▶ [TASK TO CARRY OUT]: Give the data again exactly, from its opening line through the line in which "You are a computer-use agent. Image" appears.

Saved entries:

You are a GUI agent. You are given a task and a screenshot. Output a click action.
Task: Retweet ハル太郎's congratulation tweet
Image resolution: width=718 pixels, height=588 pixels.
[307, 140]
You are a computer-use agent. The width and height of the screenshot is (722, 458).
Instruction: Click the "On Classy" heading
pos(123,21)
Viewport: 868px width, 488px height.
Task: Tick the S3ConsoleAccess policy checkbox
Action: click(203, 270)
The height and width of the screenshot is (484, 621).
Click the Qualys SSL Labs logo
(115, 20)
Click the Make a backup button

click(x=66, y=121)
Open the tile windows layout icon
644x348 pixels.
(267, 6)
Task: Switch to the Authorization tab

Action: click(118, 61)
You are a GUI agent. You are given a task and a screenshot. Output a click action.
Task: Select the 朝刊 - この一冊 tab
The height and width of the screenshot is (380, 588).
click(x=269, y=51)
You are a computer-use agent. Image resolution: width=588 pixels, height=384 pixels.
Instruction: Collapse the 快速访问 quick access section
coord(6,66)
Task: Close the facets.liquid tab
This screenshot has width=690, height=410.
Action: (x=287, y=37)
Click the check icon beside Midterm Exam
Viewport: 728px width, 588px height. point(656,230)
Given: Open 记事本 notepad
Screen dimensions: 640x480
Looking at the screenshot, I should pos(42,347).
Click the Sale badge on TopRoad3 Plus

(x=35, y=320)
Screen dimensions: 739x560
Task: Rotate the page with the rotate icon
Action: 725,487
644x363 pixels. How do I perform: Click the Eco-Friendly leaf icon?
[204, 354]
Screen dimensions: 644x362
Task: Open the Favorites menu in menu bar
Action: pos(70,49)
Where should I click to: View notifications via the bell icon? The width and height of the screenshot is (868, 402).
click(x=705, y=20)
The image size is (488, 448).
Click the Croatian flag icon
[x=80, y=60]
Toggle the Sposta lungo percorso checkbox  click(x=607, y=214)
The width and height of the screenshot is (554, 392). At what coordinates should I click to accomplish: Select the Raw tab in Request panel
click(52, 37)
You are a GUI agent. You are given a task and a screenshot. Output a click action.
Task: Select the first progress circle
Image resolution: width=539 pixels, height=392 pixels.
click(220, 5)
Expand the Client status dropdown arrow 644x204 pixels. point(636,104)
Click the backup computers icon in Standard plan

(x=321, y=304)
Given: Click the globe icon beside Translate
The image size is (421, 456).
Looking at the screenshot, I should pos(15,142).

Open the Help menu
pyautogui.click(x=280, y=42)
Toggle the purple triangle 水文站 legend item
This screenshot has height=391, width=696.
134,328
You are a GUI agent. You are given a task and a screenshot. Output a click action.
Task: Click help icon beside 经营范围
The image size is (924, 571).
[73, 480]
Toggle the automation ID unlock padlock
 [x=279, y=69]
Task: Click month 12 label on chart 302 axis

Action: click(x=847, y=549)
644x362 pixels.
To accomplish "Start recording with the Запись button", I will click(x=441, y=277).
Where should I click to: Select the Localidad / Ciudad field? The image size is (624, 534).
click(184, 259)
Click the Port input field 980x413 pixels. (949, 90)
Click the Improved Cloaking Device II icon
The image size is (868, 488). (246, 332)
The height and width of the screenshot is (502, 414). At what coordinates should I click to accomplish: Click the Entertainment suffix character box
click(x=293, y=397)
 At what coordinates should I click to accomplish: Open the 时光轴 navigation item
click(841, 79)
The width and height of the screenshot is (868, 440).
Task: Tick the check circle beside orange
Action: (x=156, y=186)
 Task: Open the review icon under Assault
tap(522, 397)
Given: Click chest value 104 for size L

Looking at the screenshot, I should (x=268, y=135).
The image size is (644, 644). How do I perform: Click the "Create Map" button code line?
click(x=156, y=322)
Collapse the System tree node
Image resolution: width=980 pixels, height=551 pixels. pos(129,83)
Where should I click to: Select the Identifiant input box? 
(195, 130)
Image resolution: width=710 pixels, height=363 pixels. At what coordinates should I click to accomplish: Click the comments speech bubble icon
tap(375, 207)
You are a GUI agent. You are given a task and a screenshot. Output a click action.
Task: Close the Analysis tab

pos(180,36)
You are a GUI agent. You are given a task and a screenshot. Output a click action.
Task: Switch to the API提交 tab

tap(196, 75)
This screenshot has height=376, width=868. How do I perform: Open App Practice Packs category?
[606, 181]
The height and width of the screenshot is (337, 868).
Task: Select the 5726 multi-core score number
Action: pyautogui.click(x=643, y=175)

▶ [RESULT OF THIS TASK]:
You are a GUI agent. You are given a task and a screenshot. Output a click action.
Task: Retweet ハル太郎's congratulation tweet
Image resolution: width=718 pixels, height=588 pixels.
[307, 140]
You are a computer-use agent. The width and height of the screenshot is (722, 458).
Instruction: Click the "On Classy" heading
pos(123,21)
Viewport: 868px width, 488px height.
Task: Tick the S3ConsoleAccess policy checkbox
Action: click(203, 270)
The height and width of the screenshot is (484, 621).
Click the Qualys SSL Labs logo
(115, 20)
Click the Make a backup button

click(x=66, y=121)
Open the tile windows layout icon
644x348 pixels.
(267, 6)
Task: Switch to the Authorization tab

Action: click(118, 61)
You are a GUI agent. You are given a task and a screenshot. Output a click action.
Task: Select the 朝刊 - この一冊 tab
The height and width of the screenshot is (380, 588).
click(x=269, y=51)
You are a computer-use agent. Image resolution: width=588 pixels, height=384 pixels.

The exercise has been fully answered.